* Screenshot grounding data:
────────────────────────────────────────
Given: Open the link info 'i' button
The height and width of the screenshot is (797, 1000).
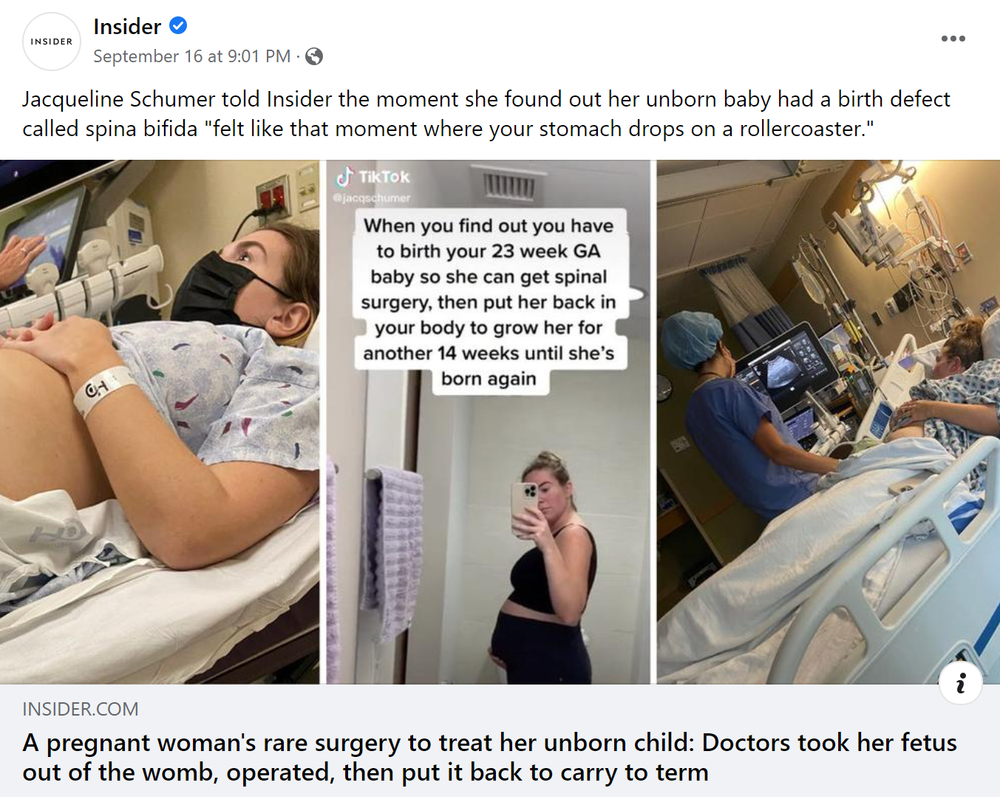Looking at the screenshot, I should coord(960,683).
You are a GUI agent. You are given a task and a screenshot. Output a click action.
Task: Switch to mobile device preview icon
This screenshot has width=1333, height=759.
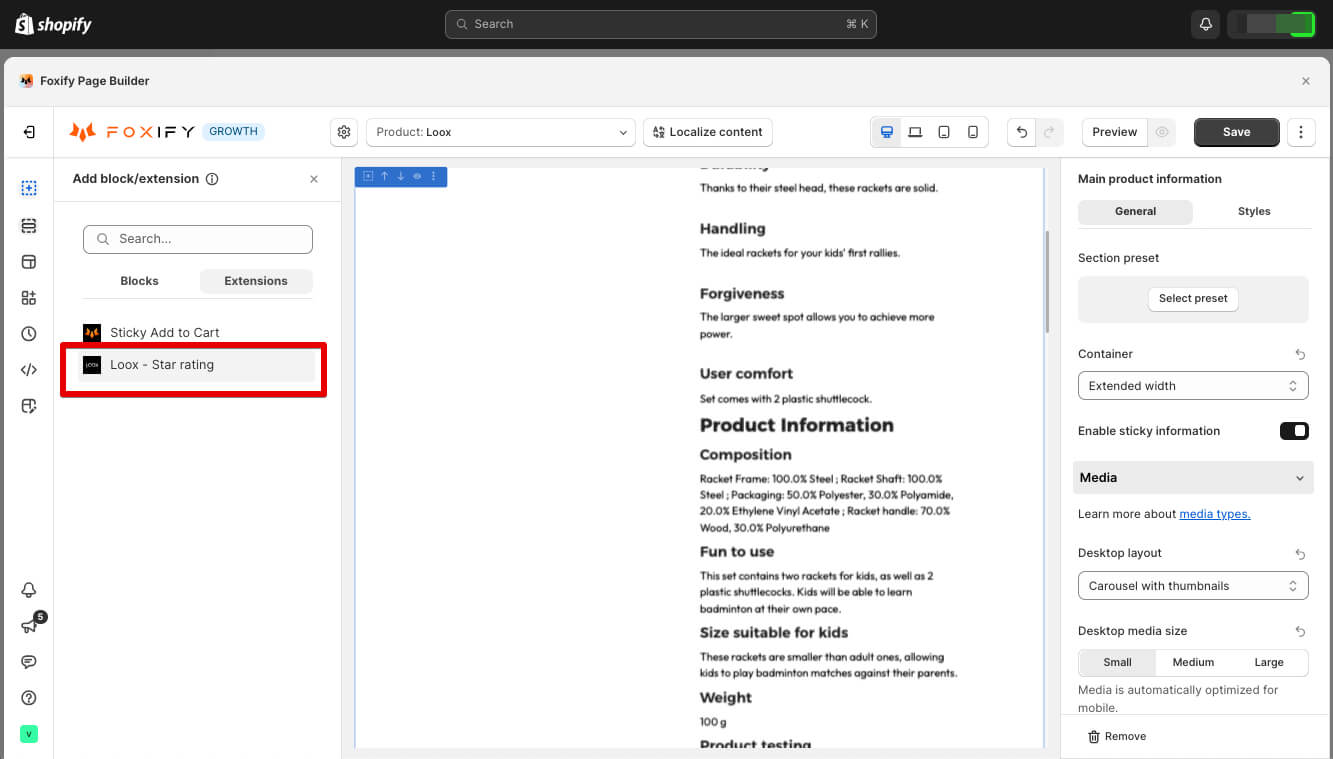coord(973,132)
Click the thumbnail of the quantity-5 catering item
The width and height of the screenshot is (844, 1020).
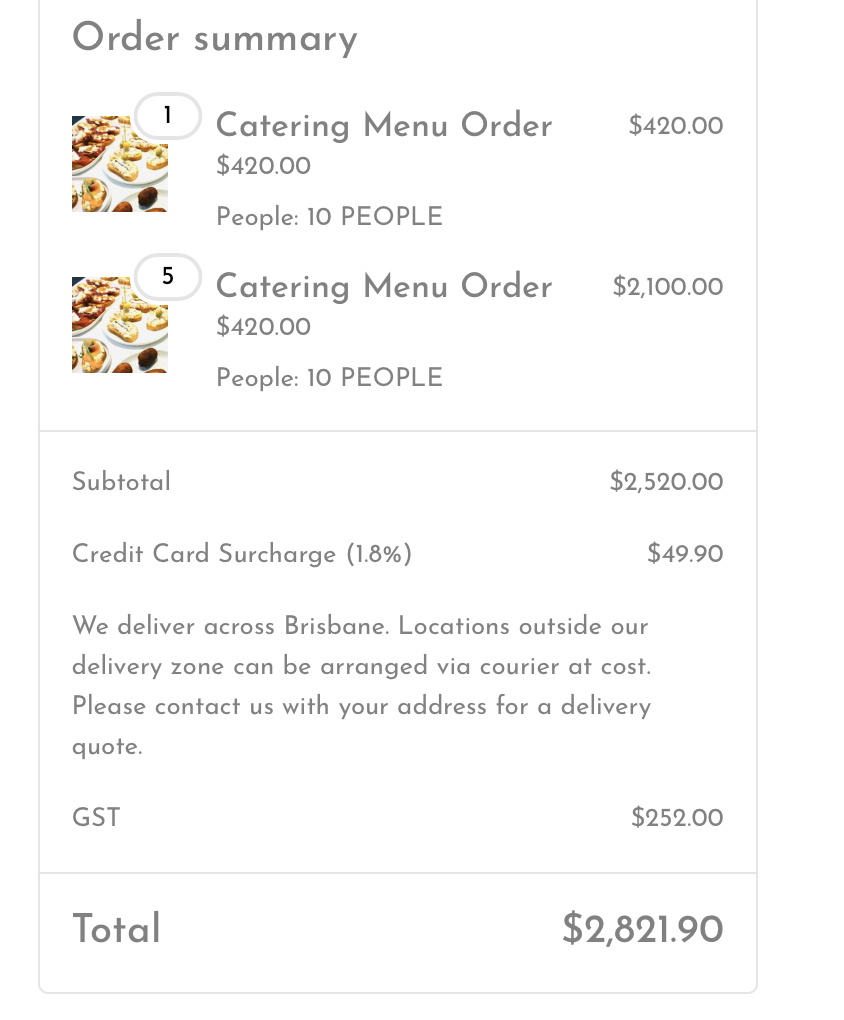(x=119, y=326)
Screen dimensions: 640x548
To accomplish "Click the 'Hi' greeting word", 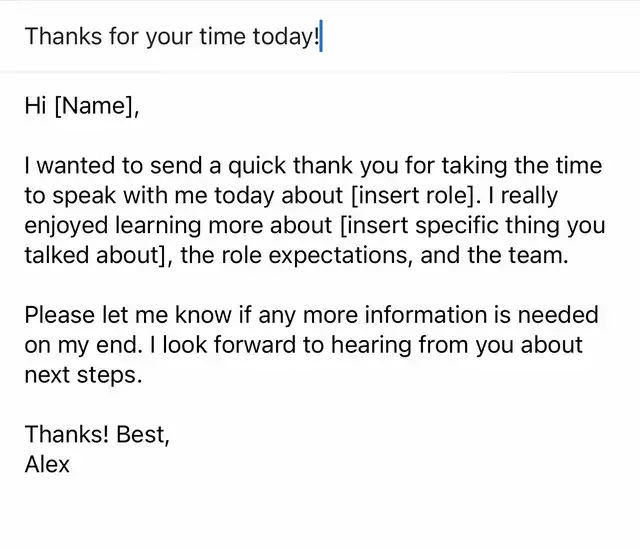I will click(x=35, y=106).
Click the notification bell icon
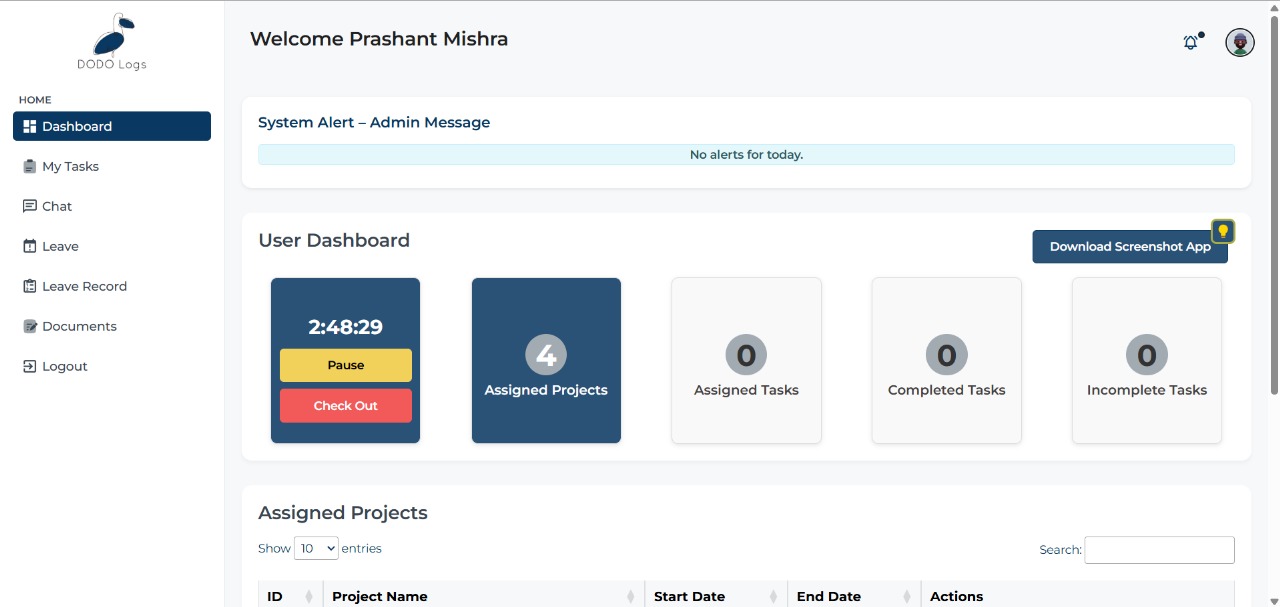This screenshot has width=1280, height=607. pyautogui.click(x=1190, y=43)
────────────────────────────────────────
* What is expected: Only the lines from the first line of the data above through the line with "Click the thumbnail" should appear in the answer, retyped exactly, with every picture left out.

* Answer section:
Given: Open the link info 'i' button
The height and width of the screenshot is (797, 1000).
Looking at the screenshot, I should coord(960,683).
You are a GUI agent. You are given a task and a screenshot. Output a click action.
Task: Switch to mobile device preview icon
This screenshot has width=1333, height=759.
coord(973,132)
Click the thumbnail of the quantity-5 catering item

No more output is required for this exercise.